A clustering analysis is conducted using the K-means algorithm to identify groups of stocks with similar characteristics. Key components of this analysis include:
- Optimal Cluster Number Determination: Employing the Elbow method to identify the optimal number of clusters that best represent the underlying structure in the data.
- Visual Representation: Utilizing a t-SNE plot to visually represent the clustering results, aiding in the interpretation of stock relationships.
This section delves into the correlation of stock closing trajectories to discern whether they exhibit a high correlation, indicating market trends, or are essentially random.

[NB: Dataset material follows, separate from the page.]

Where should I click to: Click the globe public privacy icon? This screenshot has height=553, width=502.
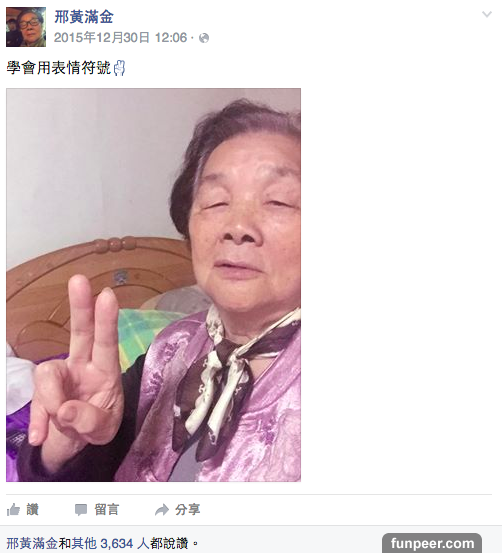[x=204, y=38]
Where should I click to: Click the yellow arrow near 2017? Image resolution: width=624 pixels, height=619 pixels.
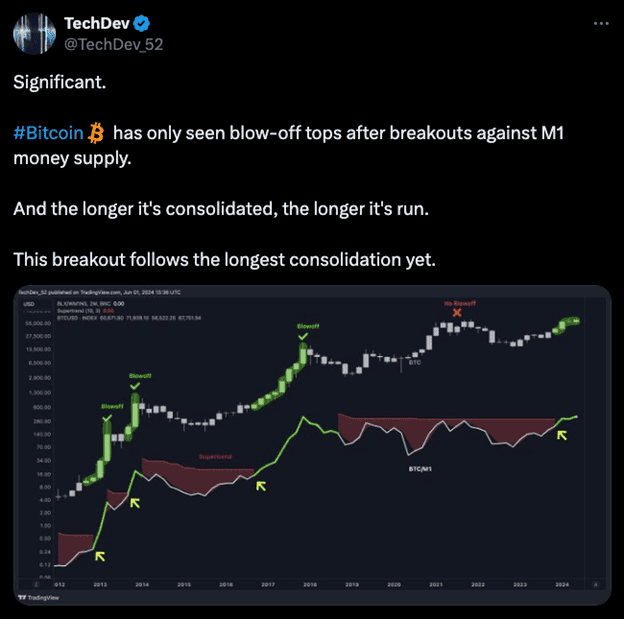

The analysis encompasses:
- Daily Correlation Calculation: Computing and visualizing daily correlations between stock closing trajectories.
- Statistical Tests: Employing statistical tests such as the one-sample t-test and Q-Q plot to evaluate the significance of correlations.
- Hierarchical Clustering: Using hierarchical clustering to explore the grouping of related stocks based on their closing trajectories.
This section scrutinizes the closing trajectory of stocks on each day, aiming to determine whether it is highly correlated, indicative of market trends, or essentially random. The analysis involves:
- Daily Performance Categorization: Categorizing stock performance as 'up,' 'down,' or 'no change' based on daily closing trajectory.
- Heatmap Visualization: Creating a heatmap to visualize daily correlations between stocks' closing trajectories.
- Dendrogram Construction: Employing hierarchical clustering to further explore the clustering of related stocks.
A permutation test is conducted to assess the statistical confidence in the conclusion regarding the randomness of stock closing trajectories. Key steps include:
- Test Statistic Calculation: Defining a test statistic (mean) for the original data and calculating the same for permuted datasets.
- P-Value Determination: Calculating the p-value by comparing the original statistic to permuted statistics.
- Conclusion Drawing: Making conclusions based on the p-value and significance level.
The analysis concludes with the construction of a predictive model for stock prices. Four regression models—Linear Regression, Ridge Regression, Lasso Regression, and HistGradientBoosting—are evaluated using 5-fold cross-validation. The chosen model, HistGradientBoostingRegressor, is highlighted for its superior performance in predicting the target variable.